RECORD SET —
■ ■ ■ ■ ■
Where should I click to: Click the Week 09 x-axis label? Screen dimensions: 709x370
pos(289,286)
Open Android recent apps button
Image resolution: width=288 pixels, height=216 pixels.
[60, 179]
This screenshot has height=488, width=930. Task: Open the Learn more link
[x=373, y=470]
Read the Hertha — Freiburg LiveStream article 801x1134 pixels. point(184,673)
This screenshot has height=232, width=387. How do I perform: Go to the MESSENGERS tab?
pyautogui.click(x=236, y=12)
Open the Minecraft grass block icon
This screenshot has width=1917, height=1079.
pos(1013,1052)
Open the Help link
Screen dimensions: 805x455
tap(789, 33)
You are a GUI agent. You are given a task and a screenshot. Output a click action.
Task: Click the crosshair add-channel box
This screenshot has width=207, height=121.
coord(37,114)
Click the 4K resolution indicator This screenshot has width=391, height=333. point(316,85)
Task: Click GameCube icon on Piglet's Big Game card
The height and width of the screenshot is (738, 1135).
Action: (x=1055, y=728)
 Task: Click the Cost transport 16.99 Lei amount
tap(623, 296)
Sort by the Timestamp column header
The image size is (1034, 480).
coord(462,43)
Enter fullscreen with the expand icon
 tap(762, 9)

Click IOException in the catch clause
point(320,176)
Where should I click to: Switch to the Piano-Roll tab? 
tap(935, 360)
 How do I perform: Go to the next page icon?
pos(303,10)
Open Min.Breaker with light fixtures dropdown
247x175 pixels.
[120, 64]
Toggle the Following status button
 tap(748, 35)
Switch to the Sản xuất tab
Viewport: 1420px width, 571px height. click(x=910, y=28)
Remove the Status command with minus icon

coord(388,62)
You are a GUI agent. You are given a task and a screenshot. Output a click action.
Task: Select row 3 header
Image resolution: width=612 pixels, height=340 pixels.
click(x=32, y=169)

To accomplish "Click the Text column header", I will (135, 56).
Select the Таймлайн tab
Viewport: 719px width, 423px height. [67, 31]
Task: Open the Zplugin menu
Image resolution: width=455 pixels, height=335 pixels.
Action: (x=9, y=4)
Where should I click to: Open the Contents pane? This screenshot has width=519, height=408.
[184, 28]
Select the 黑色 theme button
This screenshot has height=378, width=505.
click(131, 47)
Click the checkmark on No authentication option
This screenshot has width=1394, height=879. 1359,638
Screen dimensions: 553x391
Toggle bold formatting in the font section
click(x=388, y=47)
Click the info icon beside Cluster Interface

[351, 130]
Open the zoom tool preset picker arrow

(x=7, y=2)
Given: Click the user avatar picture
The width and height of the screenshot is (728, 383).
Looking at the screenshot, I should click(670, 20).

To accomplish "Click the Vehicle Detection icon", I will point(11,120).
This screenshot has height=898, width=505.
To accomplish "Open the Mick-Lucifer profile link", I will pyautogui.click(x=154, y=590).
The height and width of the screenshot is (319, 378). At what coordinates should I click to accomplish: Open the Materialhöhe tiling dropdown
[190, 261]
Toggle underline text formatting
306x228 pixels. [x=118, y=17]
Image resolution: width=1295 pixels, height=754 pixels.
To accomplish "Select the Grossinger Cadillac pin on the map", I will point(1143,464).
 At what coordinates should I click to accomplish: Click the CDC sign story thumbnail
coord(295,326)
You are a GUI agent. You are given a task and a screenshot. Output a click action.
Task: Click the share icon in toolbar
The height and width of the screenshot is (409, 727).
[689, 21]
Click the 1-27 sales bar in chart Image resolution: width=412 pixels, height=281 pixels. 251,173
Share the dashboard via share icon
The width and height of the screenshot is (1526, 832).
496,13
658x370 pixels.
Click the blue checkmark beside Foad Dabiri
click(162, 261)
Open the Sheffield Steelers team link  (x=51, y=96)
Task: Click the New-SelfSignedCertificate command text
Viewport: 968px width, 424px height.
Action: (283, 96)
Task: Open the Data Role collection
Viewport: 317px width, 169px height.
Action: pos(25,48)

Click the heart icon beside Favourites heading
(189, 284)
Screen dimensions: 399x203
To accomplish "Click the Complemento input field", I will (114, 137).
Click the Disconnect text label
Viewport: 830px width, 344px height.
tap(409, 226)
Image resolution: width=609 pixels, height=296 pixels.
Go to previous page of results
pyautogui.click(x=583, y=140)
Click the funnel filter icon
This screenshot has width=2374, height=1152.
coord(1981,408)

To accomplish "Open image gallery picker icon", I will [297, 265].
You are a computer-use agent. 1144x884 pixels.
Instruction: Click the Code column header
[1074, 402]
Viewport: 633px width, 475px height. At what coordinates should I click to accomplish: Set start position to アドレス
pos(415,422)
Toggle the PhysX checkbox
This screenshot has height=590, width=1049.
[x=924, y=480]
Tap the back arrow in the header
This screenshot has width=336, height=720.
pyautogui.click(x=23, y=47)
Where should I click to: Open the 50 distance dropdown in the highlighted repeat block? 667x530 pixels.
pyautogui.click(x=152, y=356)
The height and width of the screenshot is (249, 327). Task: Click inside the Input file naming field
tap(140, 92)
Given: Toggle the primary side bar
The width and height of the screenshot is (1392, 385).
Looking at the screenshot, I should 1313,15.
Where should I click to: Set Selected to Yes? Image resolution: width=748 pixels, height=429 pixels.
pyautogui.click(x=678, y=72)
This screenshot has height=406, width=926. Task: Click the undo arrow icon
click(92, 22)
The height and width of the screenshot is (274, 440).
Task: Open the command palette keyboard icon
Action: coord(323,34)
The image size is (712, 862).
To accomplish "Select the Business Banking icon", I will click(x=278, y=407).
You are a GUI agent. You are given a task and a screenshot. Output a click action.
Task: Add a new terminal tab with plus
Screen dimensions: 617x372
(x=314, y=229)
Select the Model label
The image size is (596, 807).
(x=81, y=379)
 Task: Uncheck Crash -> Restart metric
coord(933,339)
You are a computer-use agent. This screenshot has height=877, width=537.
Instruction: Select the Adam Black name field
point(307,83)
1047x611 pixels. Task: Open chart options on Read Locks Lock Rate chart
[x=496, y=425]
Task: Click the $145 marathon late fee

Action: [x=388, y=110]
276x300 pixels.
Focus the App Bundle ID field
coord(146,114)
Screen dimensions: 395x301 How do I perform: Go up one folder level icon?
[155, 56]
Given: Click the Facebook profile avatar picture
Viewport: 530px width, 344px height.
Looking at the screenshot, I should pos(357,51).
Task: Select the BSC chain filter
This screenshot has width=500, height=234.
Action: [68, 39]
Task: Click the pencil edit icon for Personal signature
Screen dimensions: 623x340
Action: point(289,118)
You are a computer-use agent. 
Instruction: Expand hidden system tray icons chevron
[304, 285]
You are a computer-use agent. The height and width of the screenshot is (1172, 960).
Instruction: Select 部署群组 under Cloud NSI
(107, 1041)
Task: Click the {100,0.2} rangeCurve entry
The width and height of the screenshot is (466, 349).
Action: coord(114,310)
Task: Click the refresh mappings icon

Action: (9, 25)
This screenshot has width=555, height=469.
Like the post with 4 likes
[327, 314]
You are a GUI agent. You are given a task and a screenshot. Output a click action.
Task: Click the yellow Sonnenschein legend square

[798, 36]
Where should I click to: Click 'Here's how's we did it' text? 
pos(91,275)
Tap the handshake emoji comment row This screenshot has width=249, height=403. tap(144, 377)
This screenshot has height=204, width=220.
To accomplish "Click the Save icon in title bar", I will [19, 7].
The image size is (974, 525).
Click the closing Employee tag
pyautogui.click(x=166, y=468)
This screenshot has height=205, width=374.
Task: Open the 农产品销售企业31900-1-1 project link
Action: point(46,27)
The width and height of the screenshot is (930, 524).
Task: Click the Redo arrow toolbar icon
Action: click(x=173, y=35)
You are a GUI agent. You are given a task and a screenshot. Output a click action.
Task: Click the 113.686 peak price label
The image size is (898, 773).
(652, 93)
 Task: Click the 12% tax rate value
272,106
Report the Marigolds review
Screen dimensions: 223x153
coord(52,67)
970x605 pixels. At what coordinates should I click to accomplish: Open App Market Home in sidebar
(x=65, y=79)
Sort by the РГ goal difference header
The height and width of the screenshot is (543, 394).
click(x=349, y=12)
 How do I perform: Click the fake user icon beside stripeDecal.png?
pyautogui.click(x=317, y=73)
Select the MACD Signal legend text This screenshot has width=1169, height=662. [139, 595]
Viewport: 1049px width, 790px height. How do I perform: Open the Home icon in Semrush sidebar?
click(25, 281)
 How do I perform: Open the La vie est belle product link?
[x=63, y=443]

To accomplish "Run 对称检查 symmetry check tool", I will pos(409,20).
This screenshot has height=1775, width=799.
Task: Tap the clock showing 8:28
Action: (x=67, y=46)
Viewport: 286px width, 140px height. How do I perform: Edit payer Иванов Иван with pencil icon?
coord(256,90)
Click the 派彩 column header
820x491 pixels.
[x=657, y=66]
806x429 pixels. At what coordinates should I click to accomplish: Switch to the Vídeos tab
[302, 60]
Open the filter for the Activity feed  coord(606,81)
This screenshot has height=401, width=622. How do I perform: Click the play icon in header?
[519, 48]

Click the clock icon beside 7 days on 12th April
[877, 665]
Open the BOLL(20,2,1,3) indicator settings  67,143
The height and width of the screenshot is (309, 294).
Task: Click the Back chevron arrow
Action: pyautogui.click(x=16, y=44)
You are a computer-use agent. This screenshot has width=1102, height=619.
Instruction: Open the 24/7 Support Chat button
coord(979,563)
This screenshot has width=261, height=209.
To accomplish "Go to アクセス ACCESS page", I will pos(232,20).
■ ■ ■ ■ ■
WORK ITEM —
Reproduce exactly the stretch of the material above that starts at the line with "Click the funnel filter icon" and ends at the line with "Given: Toggle the primary side bar", both included, and nothing else.

ANSWER TO THE EXERCISE —
Click the funnel filter icon
This screenshot has width=2374, height=1152.
coord(1981,408)

To accomplish "Open image gallery picker icon", I will [297, 265].
You are a computer-use agent. 1144x884 pixels.
Instruction: Click the Code column header
[1074, 402]
Viewport: 633px width, 475px height. At what coordinates should I click to accomplish: Set start position to アドレス
pos(415,422)
Toggle the PhysX checkbox
This screenshot has height=590, width=1049.
[x=924, y=480]
Tap the back arrow in the header
This screenshot has width=336, height=720.
pyautogui.click(x=23, y=47)
Where should I click to: Open the 50 distance dropdown in the highlighted repeat block? 667x530 pixels.
pyautogui.click(x=152, y=356)
The height and width of the screenshot is (249, 327). Task: Click inside the Input file naming field
tap(140, 92)
Given: Toggle the primary side bar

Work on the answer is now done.